→ Records for processing:
++++

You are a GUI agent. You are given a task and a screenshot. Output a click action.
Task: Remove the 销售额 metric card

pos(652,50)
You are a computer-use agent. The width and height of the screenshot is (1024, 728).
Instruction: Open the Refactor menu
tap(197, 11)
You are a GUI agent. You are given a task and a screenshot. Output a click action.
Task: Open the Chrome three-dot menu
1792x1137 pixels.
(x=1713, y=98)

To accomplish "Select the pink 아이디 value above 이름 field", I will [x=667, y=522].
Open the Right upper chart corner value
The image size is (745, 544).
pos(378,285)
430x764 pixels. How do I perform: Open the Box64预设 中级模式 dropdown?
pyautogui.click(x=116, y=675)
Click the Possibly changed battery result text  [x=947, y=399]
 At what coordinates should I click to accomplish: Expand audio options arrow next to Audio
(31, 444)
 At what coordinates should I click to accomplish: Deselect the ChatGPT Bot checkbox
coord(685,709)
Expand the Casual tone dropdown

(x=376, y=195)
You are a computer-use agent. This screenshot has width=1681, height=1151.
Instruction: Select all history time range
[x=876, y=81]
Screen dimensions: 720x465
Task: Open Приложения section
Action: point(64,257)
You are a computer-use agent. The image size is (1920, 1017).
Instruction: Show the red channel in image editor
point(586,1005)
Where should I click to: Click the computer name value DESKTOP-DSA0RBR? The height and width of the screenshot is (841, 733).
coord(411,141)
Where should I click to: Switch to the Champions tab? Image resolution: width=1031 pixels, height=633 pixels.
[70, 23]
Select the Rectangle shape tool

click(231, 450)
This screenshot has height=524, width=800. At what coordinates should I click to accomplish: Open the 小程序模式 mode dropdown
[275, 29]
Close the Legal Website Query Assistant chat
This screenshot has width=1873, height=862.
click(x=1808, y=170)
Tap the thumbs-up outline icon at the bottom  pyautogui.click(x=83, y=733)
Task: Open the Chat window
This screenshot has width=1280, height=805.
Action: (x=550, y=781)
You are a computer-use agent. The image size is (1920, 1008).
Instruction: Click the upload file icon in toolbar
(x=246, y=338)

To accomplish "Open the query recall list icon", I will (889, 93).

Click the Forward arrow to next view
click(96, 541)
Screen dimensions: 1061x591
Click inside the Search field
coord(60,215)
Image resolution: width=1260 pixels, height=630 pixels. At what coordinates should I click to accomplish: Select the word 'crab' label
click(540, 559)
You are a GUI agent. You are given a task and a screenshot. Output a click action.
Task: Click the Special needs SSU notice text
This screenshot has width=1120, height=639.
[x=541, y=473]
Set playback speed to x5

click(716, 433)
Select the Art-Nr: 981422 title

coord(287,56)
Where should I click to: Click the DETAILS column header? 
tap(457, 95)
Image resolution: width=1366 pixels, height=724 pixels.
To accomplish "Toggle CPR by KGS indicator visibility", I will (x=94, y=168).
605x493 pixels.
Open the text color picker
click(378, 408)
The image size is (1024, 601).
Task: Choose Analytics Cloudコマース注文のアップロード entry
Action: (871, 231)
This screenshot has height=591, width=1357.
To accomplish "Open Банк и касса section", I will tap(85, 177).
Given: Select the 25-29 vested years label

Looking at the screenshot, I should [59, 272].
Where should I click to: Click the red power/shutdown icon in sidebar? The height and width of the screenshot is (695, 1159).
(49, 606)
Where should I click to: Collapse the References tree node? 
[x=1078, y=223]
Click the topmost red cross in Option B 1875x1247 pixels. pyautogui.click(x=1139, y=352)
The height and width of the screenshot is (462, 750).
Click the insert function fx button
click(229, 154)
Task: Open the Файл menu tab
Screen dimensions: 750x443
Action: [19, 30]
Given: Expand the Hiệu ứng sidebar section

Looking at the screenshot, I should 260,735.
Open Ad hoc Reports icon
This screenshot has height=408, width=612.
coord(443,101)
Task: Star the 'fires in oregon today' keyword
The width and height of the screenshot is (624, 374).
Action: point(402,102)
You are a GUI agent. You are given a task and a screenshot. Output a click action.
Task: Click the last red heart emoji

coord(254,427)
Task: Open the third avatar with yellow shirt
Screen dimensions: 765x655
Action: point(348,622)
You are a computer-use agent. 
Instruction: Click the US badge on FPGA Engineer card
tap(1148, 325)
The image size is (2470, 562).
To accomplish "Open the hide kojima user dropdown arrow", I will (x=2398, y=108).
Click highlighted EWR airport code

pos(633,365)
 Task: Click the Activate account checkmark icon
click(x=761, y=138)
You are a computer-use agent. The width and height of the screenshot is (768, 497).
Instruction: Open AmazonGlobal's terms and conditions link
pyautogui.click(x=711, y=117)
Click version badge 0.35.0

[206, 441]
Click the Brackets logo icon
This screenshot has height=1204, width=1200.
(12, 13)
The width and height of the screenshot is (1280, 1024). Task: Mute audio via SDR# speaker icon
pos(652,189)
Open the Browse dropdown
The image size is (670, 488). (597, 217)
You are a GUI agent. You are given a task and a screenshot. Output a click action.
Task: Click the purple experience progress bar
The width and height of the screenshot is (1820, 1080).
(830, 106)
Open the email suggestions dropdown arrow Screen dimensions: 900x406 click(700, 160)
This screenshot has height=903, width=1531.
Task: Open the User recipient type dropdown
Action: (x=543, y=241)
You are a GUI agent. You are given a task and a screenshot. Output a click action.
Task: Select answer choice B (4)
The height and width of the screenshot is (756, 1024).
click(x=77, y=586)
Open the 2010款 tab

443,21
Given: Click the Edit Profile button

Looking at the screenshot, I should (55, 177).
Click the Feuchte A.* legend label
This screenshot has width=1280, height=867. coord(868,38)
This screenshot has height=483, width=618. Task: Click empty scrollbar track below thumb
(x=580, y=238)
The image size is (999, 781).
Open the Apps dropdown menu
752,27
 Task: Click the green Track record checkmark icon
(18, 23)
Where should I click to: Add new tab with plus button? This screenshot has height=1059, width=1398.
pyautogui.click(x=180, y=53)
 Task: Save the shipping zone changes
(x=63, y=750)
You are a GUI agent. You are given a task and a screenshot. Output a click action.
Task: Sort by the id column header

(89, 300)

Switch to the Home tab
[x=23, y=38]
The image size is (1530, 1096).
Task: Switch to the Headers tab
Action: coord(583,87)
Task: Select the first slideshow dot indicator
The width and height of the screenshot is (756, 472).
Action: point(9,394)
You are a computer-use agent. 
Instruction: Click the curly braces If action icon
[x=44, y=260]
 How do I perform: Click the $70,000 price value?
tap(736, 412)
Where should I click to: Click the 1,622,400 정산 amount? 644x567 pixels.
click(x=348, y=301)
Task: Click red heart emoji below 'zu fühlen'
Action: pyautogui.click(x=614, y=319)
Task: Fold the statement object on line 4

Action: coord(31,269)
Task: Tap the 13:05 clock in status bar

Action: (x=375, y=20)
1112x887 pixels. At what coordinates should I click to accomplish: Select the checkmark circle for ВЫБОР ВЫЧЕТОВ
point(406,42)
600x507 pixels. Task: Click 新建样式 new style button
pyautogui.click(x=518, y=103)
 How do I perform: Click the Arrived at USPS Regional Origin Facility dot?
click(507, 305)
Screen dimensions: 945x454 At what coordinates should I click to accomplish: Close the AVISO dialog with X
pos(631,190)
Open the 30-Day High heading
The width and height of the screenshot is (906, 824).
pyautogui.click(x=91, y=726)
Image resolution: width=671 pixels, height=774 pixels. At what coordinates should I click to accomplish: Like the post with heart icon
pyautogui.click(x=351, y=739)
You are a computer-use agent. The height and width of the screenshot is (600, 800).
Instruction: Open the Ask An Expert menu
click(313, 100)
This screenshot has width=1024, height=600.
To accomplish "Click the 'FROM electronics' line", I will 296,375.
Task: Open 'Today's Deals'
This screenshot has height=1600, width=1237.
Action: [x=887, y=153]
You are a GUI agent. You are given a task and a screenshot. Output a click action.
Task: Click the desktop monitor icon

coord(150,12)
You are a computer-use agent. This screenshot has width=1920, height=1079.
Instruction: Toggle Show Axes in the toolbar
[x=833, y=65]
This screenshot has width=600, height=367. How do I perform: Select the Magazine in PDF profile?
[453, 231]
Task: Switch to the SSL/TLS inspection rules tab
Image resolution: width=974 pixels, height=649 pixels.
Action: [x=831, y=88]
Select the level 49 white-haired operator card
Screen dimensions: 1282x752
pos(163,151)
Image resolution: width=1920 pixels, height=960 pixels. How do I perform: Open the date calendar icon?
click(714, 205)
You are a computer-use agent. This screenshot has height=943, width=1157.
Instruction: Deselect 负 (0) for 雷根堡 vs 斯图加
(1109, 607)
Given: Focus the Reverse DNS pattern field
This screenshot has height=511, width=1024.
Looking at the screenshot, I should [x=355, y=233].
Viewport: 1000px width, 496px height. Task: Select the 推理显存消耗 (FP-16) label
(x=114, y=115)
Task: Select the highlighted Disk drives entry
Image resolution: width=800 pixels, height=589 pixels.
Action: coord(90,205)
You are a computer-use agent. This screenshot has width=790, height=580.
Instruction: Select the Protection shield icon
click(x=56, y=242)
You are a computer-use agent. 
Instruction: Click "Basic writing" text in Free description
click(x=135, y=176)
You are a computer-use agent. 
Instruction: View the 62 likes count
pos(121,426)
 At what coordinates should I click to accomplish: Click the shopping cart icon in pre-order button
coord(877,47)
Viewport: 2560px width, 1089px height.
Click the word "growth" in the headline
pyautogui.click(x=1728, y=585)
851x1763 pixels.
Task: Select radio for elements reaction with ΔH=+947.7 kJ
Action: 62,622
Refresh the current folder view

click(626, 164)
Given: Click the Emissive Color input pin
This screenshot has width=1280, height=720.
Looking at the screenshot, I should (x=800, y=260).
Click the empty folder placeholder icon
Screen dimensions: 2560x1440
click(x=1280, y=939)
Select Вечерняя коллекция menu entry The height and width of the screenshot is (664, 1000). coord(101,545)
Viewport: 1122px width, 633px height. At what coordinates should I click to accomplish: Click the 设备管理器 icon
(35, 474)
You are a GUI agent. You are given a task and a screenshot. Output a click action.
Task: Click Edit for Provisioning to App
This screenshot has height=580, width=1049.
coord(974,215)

++++

→ Task goal: Look through the data above and return exactly the lines from the one that contains "Click highlighted EWR airport code" to the one that contains "is (768, 497).", inclusive, with nothing else.

→ Result:
Click highlighted EWR airport code

pos(633,365)
 Task: Click the Activate account checkmark icon
click(x=761, y=138)
You are a computer-use agent. The width and height of the screenshot is (768, 497).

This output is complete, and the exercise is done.